Viúva Negra parece um filme tão comprometido com a premissa de passar uma mensagem que esquece até de desenvolver qualquer aspecto cinematográfico próprio, seja dramático ou até mesmo estético. Pode-se perceber diversas tentativas de abordagens que buscam focalizar a narrativa dentro de uma ideia de sororidade, mas nenhuma recebe a devida atenção por parte da diretora Cate Shortland.
Primeiramente, aquilo que é mais evidente e toma boa parte do tempo do filme: a dramaturgia dos personagens não convence. Por alguns breves momentos, até ensaia uma abordagem mais intimista, aproveitando-se assim da presença feminina de Shortland na direção. Algumas cenas, como as de Natasha no trailer ou das irmãs viajando de carro ressaltam uma preocupação em naturalizar a vida daquelas mulheres como algo que possui significados fora da superfície de super-heroínas. Infelizmente essa ideia torna-se muito breve e o filme se perde no genérico que costuma prejudicar algumas produções do MCU.
Outra exploração interessante, porém mal aproveitada, jaz no choque entre as realidades de Natasha e sua irmã, com a personagem de Florence Pugh representando alguém envolvida numa lógica estranha à de super-heróis do ocidente. É uma pena que o filme se aproveite disso somente para pesar a mão numa repetição exaustiva das mesmas piadas. Na verdade, todo o núcleo familiar é mal desenvolvido por problemas similares. As cenas que se dedicam à relação daquela suposta família não conseguem sensibilizar, muito menos relativizar isso de modo mais frontal através do cômico. O filme acaba transitando entre essas tentativas de ser sensível e profundo quando a trama pede um respiro dramático, e preencher todo o resto com alívios cômicos que mantenham vivo o dinamismo do jeito Marvel de fazer ação. Como nada é bem articulado, fica muito evidente qualquer incursão nesse sentido, soando formulaico ao extremo.
No fim, o único aspecto que fica realmente claro é a preocupação do filme em desenvolver uma ideia de sororidade. Evidentemente, o grande problema não está na temática em si, mas nos meios para se atingir isso. Na verdade, e isso mereceria um texto somente dedicado ao assunto, a grande dificuldade do MCU nos últimos anos parece estar em casar, de modo orgânico, o desenvolvimento de temáticas contemporâneas de interesse do seu público com o meio cinematográfico.
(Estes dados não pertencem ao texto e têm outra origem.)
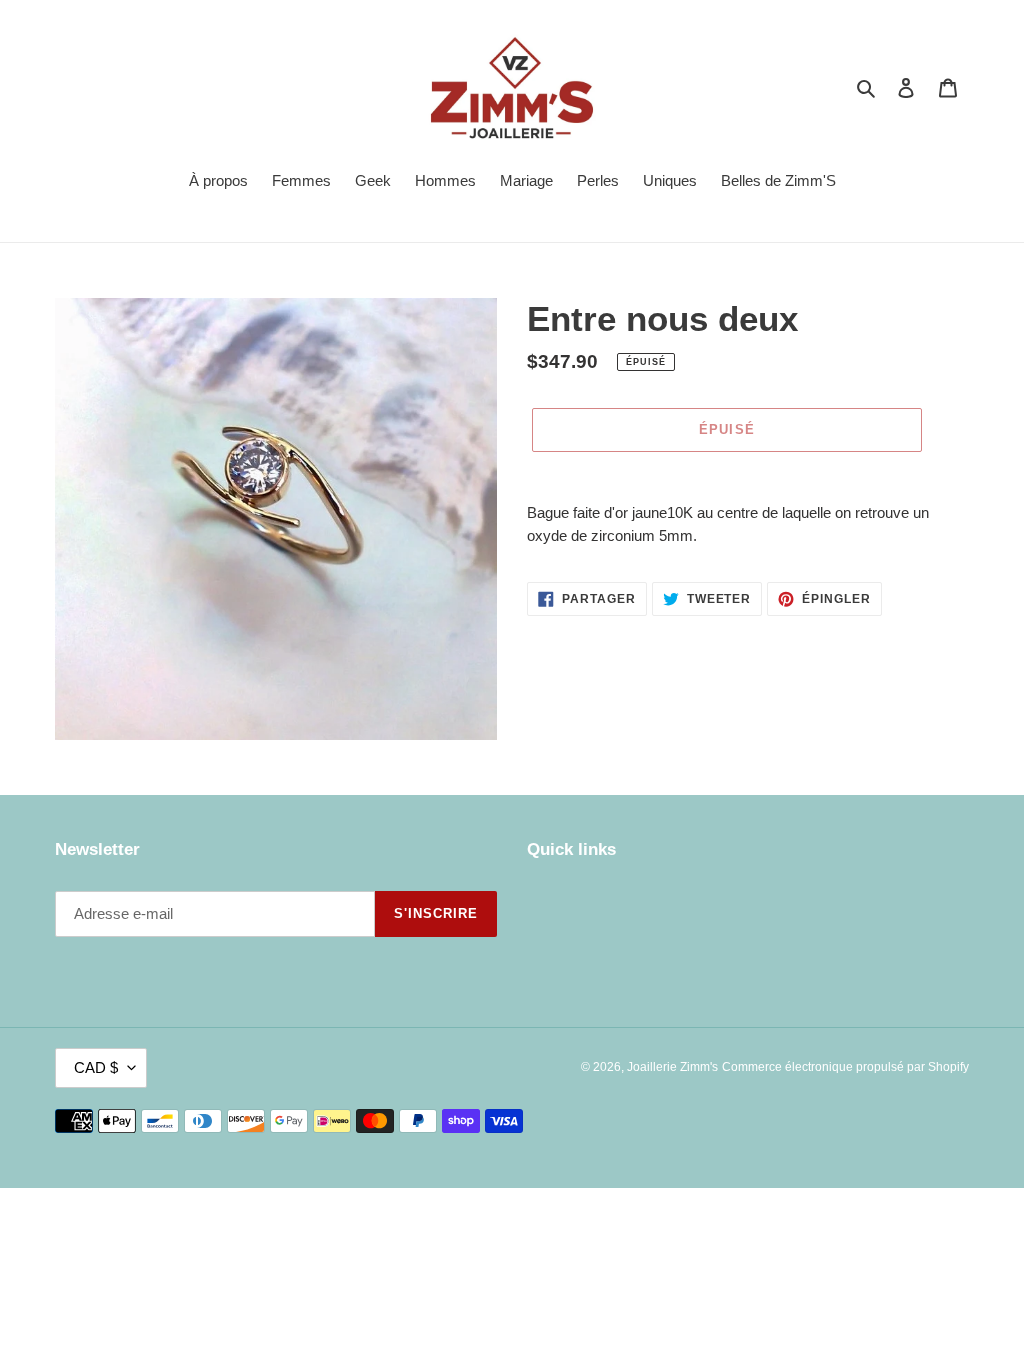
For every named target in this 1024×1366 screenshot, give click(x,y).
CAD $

Aqui em Viúva Negra, ao centralizar toda a narrativa num inimigo único, e configurar todo o resto como meras vítimas de uma manipulação, o filme torna-se um vazio, um mero joguete genérico de sensibilização coletiva.
É curioso como o próprio filme parece autoconsciente de suas dificuldades no ato final. Toda a cena de Natasha com Dreykov carrega uma atmosfera de desimportância. Isso parte já na atitude de superioridade da personagem de Johansson como alguém que já enfrentou inimigos maiores. Ao invés de potencializar a força dessa personagem, isso acaba diminuindo a importância do que se desdobra no filme. Tudo acaba se resolvendo numa cena com diálogos espertinhos em que cada um tenta se revelar à frente do outro nos seus planos. A ação em si, o conflito franco, torna-se expediente quando a cada momento o filme precisa reforçar que o grande inimigo é somente um.
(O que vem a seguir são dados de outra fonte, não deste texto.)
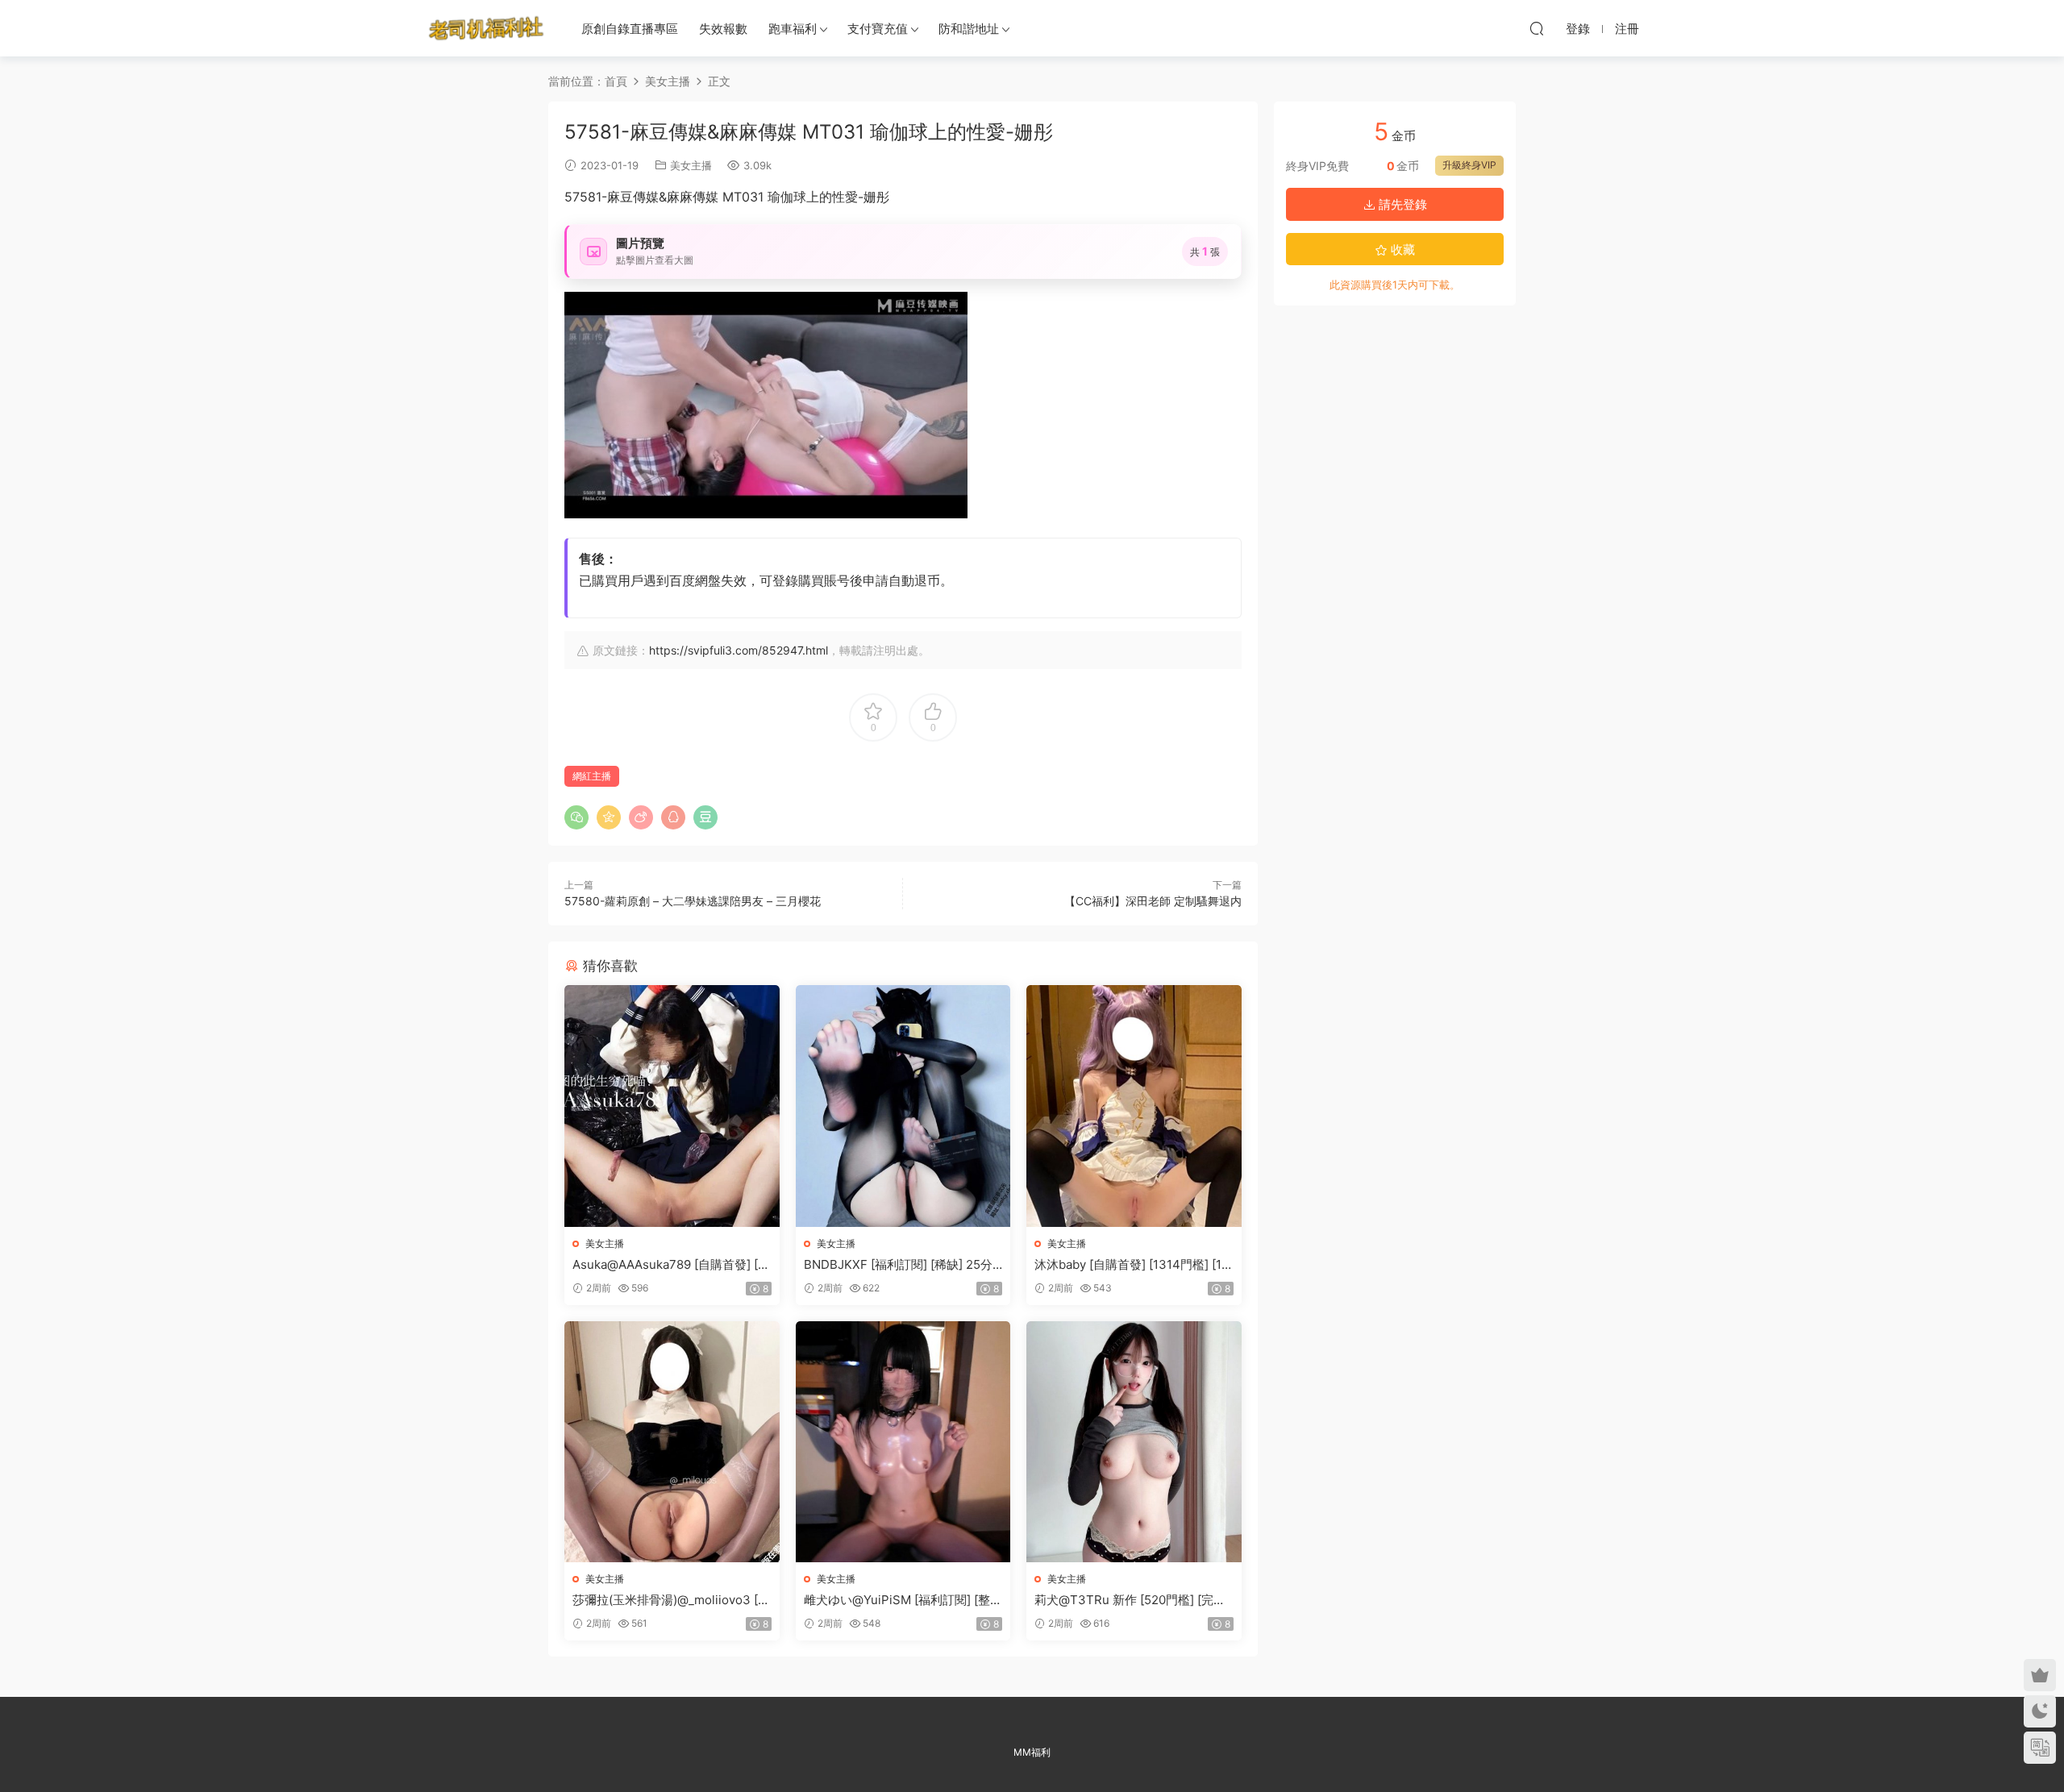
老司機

Nessa dificuldade de cativar, o filme lança mão de recursos genéricos para tentar chegar em algum lugar. No que parece uma tentativa de criar algum twist narrativo, o uso dos flashbacks aqui é uma das coisas mais desleixadas já feitas em algum filme do MCU. Além de oportunista, ao provocar viradas que só contribuem para esvaziar ainda mais a importância do que se passa em tela, o recurso parece até novelesco (no mau sentido) quando utiliza efeitos sonoros para indicar que houve uma transição. Mais gritante do que isso ainda é essa necessidade de maximizar tudo o que está em jogo. Já que a progressão da narrativa em si não consegue criar a tensão necessária, é preciso uma cena que ilustre genericamente toda a ameaça que Dreykov simboliza, expandindo isso numa sequência de imagens projetadas numa tela que demonstra o alcance mundial de suas ações e que parece uma cópia de dezenas de outros filmes do gênero.
Se nas relações entre personagens o filme é incipiente, e na progressão de sua trama é genérico, nem mesmo na estética da ação Viúva Negra consegue algo que o torne notável. Assim como em outros filmes da franquia, a decupagem trabalha na deslocalização do espectador nas cenas de luta e se aproveita muito pouco dos cenários e do formato anamórfico da imagem. A cena da fuga da prisão em meio a avalanche até apresenta alguns momentos interessantes, mas é tão breve que soa subaproveitada. A própria caracterização dos cenários e figurinos é estéril quando o filme não se aproveita desse universo novo de leste europeu para fazer algo que o torne diferente daquele já explorado em tantas outras produções. Nesse sentido, Pantera Negra ganha pontos por ao menos tentar fugir um pouco desse visual óbvio.
Chama atenção como o filme vai piorando em todos os aspectos no seu decorrer. Em termos de trama e dramaturgia, tudo vai ficando mais ilustrativo, enquanto a estética da ação torna-se mais descartável. Esse recurso de fragmentar a ação em diferentes núcleos de personagens não funciona quando nenhuma dessas vias toma frente. Tanto a montagem quanto a trama em si não desenvolvem preocupação alguma nesse sentido. O ato final é um passar de tempo no meio do nada, uma resolução que desde cedo deixa clara sua mensagem, mas que não envolve em nada além disso.
Por fim, fica a pergunta: Qual a necessidade desse spin-off? Ao que parece, nem mesmo o próprio filme consegue responder. Por falhar em desenvolver qualquer identidade própria, em termos dramáticos ou estéticos, Viúva Negra parece perdido no meio de tantos outros filmes do MCU.